**TASK INSTRUCTIONS:** Transcribe the rows from the line holding "Describe the element" through the line holding "at that location.", inclusive, copying each one exactly and leaving out the pictures.
--- start of EXTRACTED RECORDS ---
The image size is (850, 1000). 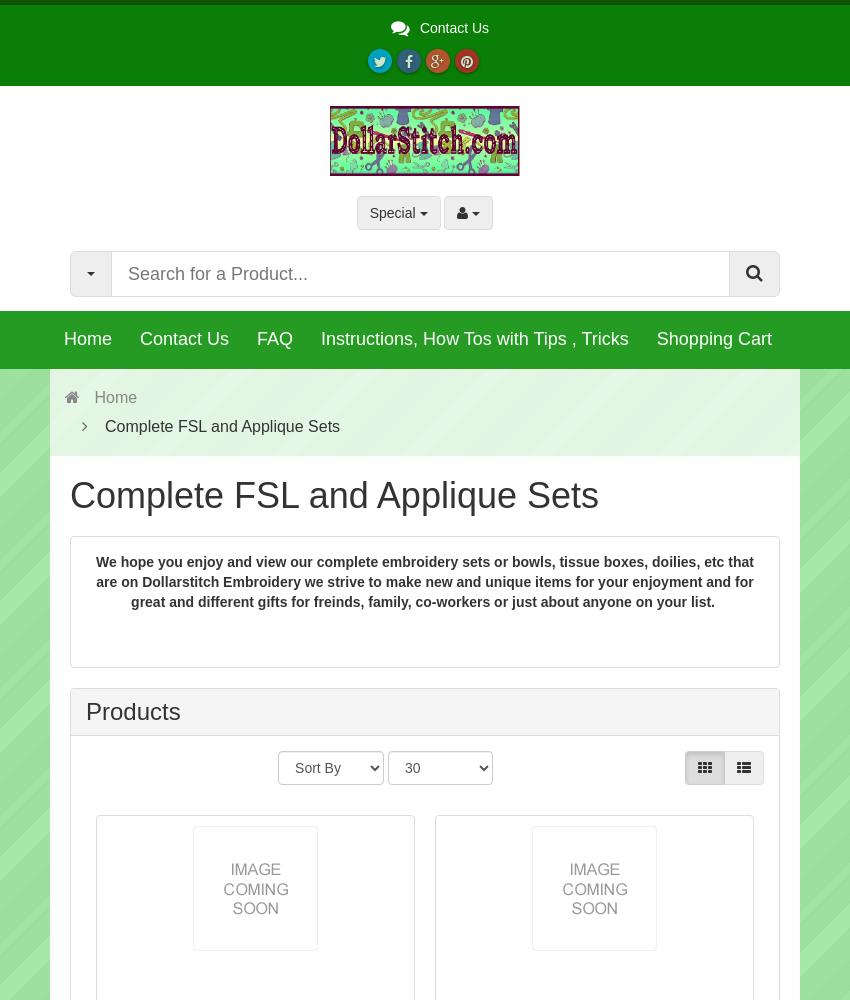 What do you see at coordinates (424, 570) in the screenshot?
I see `'We hope you enjoy and view our complete embroidery sets or bowls, tissue boxes, doilies, etc that are'` at bounding box center [424, 570].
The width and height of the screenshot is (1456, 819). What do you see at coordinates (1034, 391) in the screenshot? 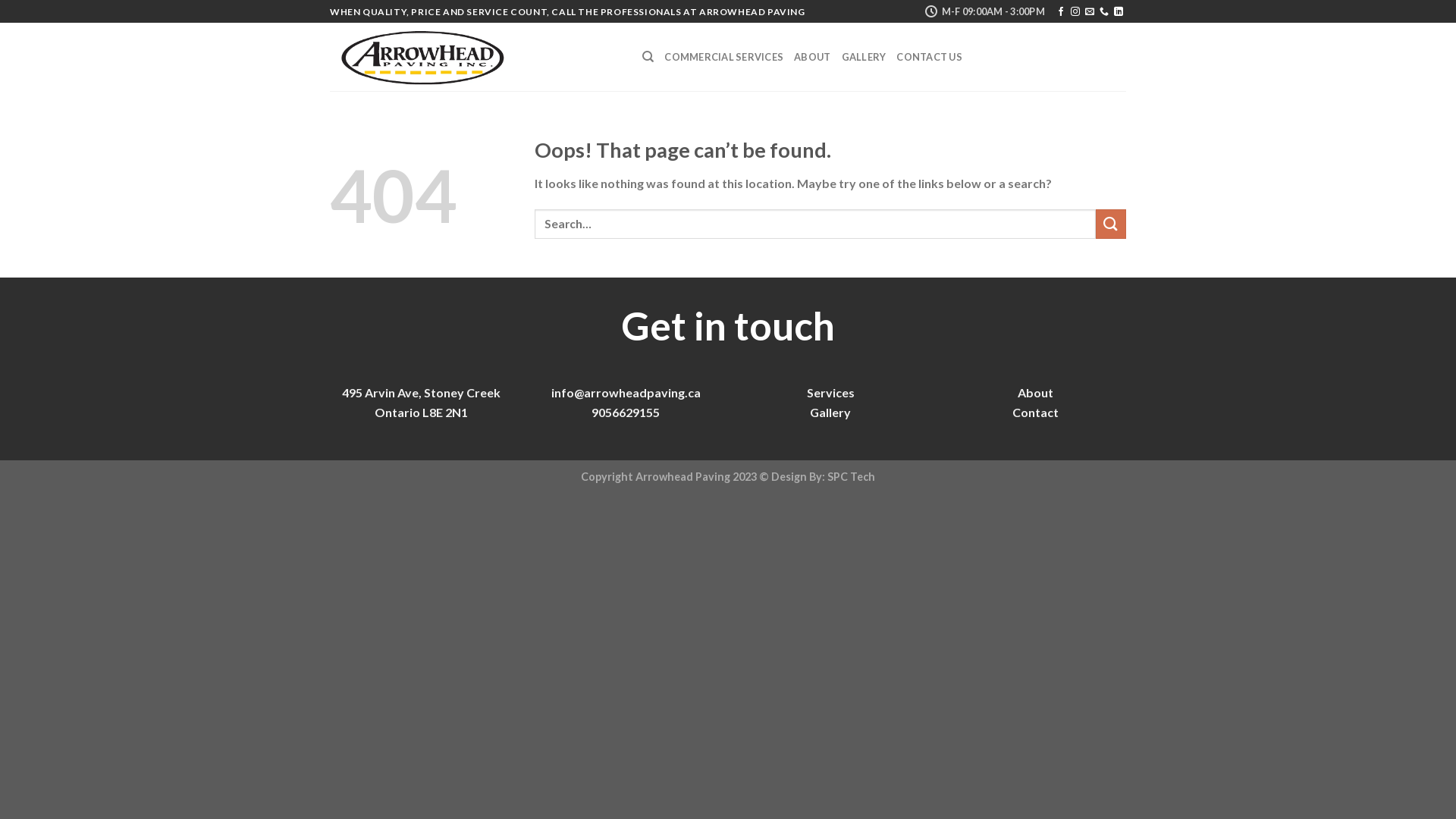
I see `'About'` at bounding box center [1034, 391].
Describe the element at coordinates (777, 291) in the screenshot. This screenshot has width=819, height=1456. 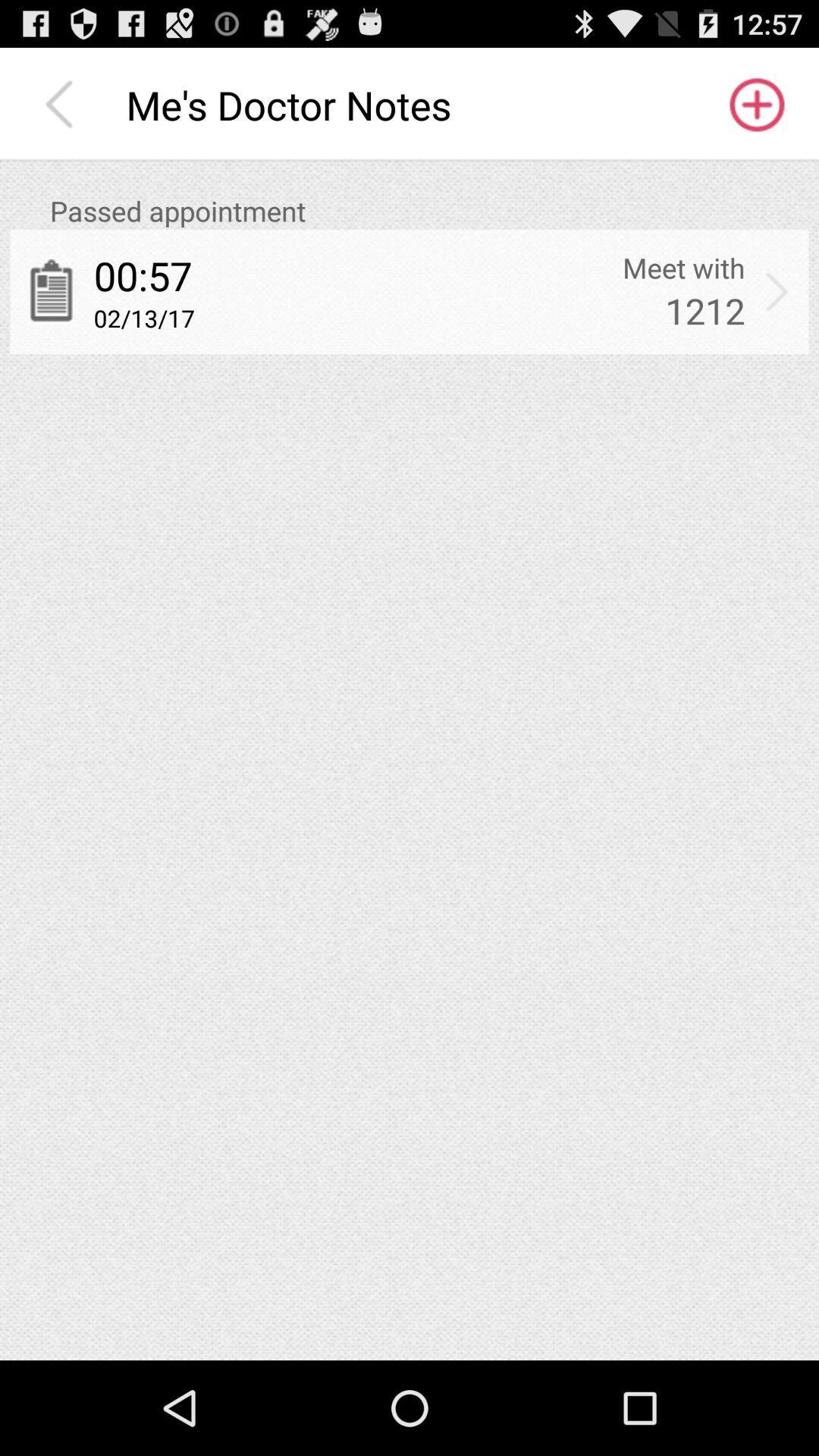
I see `item next to meet with app` at that location.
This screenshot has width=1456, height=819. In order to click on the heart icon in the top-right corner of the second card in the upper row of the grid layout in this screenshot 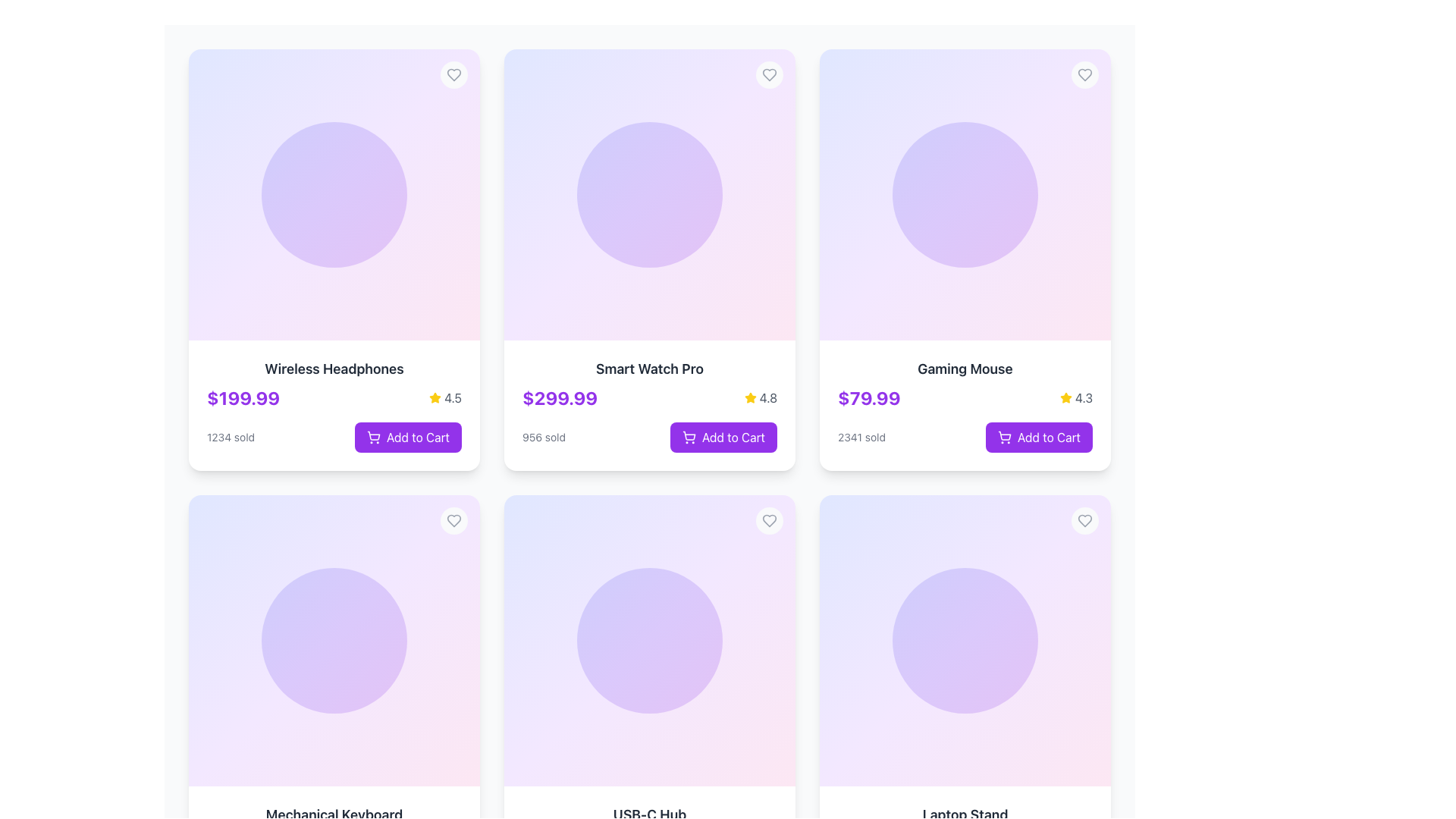, I will do `click(453, 519)`.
--- end of EXTRACTED RECORDS ---
**RESULT OF THIS EXERCISE:**
Describe the element at coordinates (777, 291) in the screenshot. This screenshot has width=819, height=1456. 
I see `item next to meet with app` at that location.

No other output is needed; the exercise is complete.